I shoot several runway shows a year. They are a lot of fun, and a chance to see my fellow photogs – as we are all usually gathered in the same location at the end of the runway. But, as fun as it all may be, we are there to get the shot for the designers, models, and press. Some photogs think runway is easy to shoot. Guess what? It takes skill and practice like everything else – and you only have one opportunity to get the shot. Here’s some of my tips.
Runway shows are always packed with photographers and there is important etiquette to be aware of. Always make arrangements ahead of time with the producers/presenters. Often there is a designated “official photographer” or press photogs – and there is nothing more frustrating to them than an uninvited “snapper” trying to squeeze their way onto the photo platform – especially at the last minute when everyone else has been there for hours in advance. Be polite and gracious – it goes a long way!
Usually photographers are all assigned to stand in the same place. If you are allowed by the presenters, move around. You don’t want the same shot everyone else is getting. Look for a unique angle – but remember it’s about the clothes, so don’t get too experimental.
Keep it simple – there’s usually just enough room for you to stand in the crowded photo area – and no place for a ton of gear. A 70 – 200 f2.8 lens is best, allowing you to zoom in and out. I often shoot on a tripod or monopod because shows are long and the camera gets heavy – but mostly because I don’t want to worry about camera movement with a wide-open lens.
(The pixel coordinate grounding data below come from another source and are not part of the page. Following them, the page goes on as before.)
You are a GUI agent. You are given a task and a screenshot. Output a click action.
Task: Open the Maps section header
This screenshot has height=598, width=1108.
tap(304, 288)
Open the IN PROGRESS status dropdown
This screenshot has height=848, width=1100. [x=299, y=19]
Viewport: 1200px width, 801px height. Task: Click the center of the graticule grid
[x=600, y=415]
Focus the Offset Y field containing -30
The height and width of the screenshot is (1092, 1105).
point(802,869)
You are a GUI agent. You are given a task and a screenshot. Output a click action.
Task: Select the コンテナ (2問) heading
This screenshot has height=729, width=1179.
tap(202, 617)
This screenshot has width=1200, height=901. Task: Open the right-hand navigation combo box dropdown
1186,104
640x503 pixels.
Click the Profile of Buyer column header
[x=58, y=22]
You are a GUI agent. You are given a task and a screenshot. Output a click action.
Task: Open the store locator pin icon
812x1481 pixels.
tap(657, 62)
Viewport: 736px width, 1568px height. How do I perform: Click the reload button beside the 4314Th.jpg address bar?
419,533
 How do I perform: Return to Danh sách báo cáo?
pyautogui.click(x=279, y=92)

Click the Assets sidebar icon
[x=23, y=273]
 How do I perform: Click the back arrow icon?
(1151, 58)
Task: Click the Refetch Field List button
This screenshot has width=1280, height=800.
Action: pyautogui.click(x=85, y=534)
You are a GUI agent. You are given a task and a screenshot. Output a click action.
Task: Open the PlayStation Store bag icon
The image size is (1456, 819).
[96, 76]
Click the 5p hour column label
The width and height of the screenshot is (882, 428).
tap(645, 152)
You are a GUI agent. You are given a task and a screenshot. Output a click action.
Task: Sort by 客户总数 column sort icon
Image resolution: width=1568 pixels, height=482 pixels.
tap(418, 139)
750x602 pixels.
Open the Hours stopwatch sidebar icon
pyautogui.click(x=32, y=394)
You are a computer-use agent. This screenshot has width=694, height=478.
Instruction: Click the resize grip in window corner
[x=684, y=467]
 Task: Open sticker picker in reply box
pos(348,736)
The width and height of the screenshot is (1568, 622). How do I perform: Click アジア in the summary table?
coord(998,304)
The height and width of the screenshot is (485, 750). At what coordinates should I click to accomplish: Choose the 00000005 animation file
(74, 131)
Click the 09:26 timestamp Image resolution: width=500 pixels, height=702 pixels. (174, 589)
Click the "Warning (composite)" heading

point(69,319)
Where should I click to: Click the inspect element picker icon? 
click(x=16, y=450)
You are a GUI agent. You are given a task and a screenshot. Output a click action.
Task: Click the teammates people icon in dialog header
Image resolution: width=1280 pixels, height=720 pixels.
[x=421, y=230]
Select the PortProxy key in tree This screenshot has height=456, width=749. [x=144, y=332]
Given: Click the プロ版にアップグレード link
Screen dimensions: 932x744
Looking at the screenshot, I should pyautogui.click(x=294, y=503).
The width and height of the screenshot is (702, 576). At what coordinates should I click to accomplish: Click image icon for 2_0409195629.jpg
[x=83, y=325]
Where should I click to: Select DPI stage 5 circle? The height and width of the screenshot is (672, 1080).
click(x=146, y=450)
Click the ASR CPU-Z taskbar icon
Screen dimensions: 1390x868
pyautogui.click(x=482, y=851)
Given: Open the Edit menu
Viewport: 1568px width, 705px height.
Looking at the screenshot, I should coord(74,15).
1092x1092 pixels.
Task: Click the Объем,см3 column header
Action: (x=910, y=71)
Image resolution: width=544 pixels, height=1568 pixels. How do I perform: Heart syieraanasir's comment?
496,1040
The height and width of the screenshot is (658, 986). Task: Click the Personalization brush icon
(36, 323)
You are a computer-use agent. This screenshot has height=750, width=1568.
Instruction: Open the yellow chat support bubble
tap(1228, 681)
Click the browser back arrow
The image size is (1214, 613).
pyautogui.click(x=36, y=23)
3. Lighting, White Balance and Exposure
You will come upon many different and unexpected lighting situations during a runway show. One part of the runway will always be “hotter” or brighter than another – often 1 or 2 stops – so be prepared to quickly change your exposure. The lighting can be a mix of tungsten and daylight. Get to the show early, preferably during the rehearsal, and take test shots to check your exposure. A 3200-degree tungsten white balance setting is usually best. But be prepared for mixed lighting or special effects, which means shooting on auto white balance.
NEVER USE A FLASH. Not only will you get unbecoming results, but it will ruin your fellow photogs images as well – and they will NOT be happy. Stage lighting is more than enough light. Aim for a shallow depth of field with a high shutter speed to capture motion. Change your ISO to get the right combo. I prefer spot metering in these situations and single shot AF.
4. Vertical or Horizontal?
Remember it is about the clothes, so vertical is the norm. Be sure to not cut off heads or feet! Give your subject room to breathe – there is often interesting things going on in the background, such as projections, other models entering or exiting, audience expressions, etc. Don’t forget to take a couple horizontals to show the sense of the show as a whole, when the designer takes a bow, and when all the models come out together. Aim for both close-ups and full-length shots.
5. Getting the Shot
When you look at runway images, what do you find most appealing? It’s usually the capture of the model’s walk. You always want an image where the model’s front foot is on the ground (no soles of shoes, please) and she is in mid-stride. This shows the movement of the garment and the model in swanky posture. Count to get the rhythm of the model’s stride and take short bursts.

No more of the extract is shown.